Pixel coordinate grounding data:
= = = = = = =
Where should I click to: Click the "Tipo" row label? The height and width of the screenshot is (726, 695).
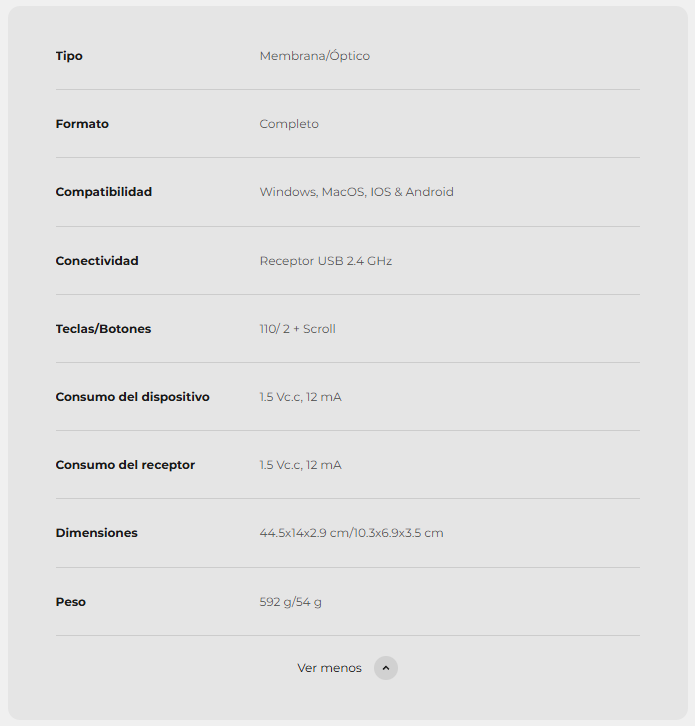[x=69, y=56]
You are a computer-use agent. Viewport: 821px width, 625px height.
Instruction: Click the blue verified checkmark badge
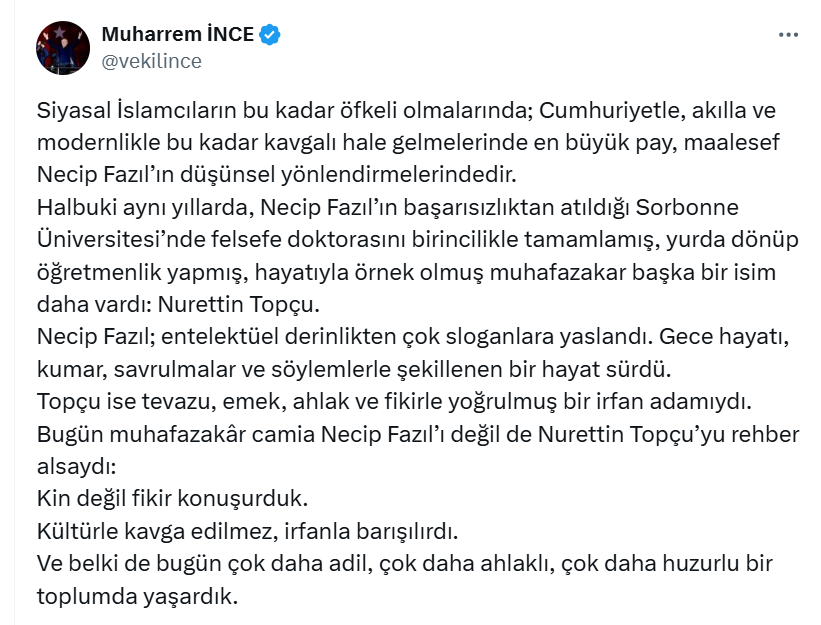pyautogui.click(x=270, y=35)
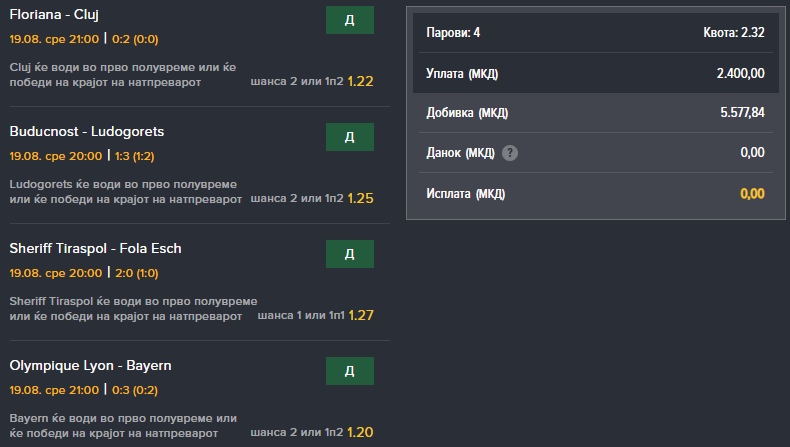Open the Sheriff Tiraspol - Fola Esch match
Image resolution: width=790 pixels, height=447 pixels.
(95, 249)
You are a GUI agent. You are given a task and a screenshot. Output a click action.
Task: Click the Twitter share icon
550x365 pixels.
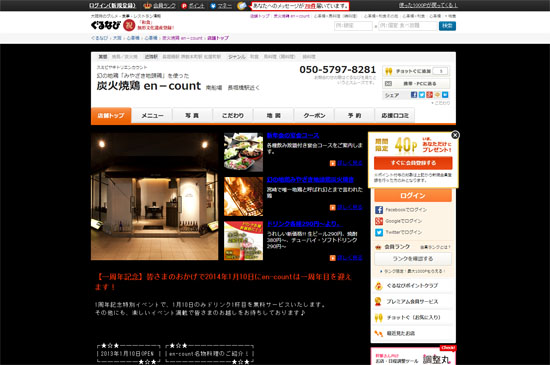[x=422, y=95]
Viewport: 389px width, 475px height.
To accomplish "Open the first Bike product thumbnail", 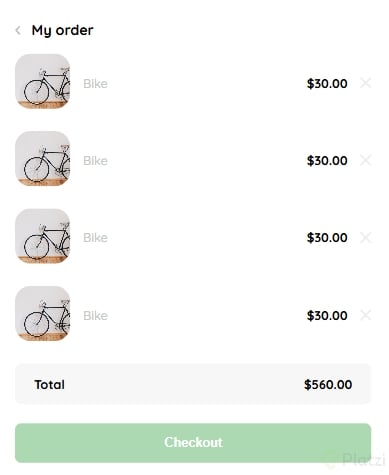I will [x=43, y=81].
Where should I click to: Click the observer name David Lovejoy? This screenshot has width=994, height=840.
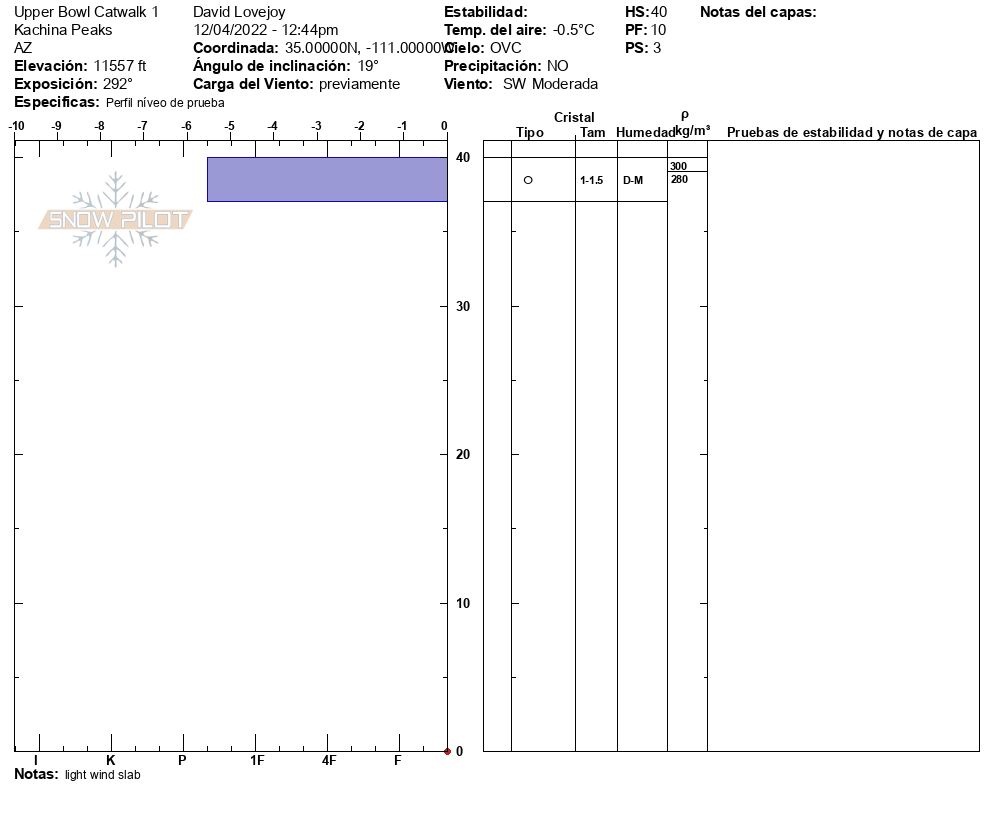239,12
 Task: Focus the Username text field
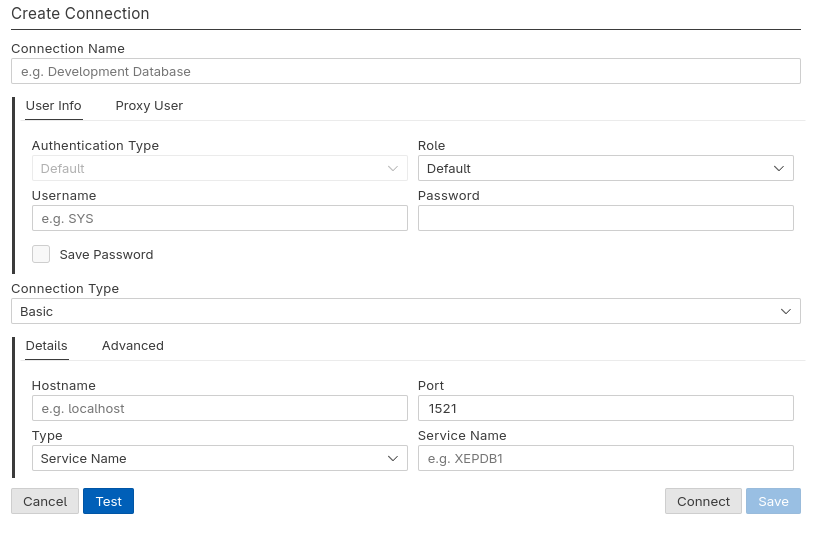[x=219, y=218]
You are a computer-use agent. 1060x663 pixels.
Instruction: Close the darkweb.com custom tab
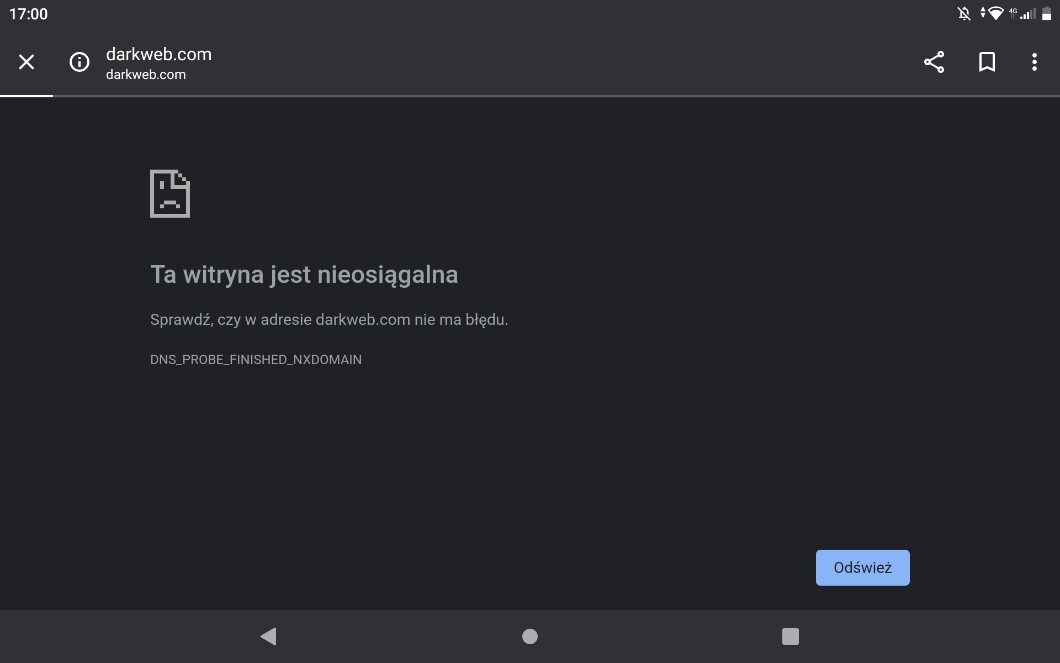coord(27,62)
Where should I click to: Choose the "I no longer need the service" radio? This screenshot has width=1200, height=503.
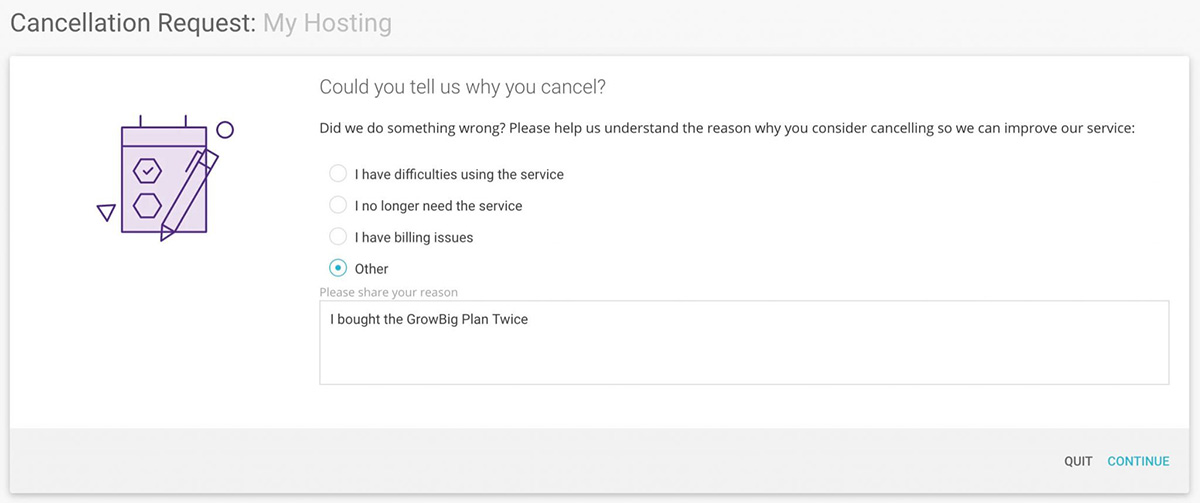click(x=338, y=205)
= = = = = = =
What is needed: A word-for-word copy is needed of the lines from the line holding "You are a computer-use agent. 1060x663" through the end of the records, both included, excluding every picture.

Exercise result:
You are a computer-use agent. 1060x663 pixels.
Instruction: Close the darkweb.com custom tab
coord(27,62)
Where should I click to: Choose the "I no longer need the service" radio? This screenshot has width=1200, height=503.
click(x=338, y=205)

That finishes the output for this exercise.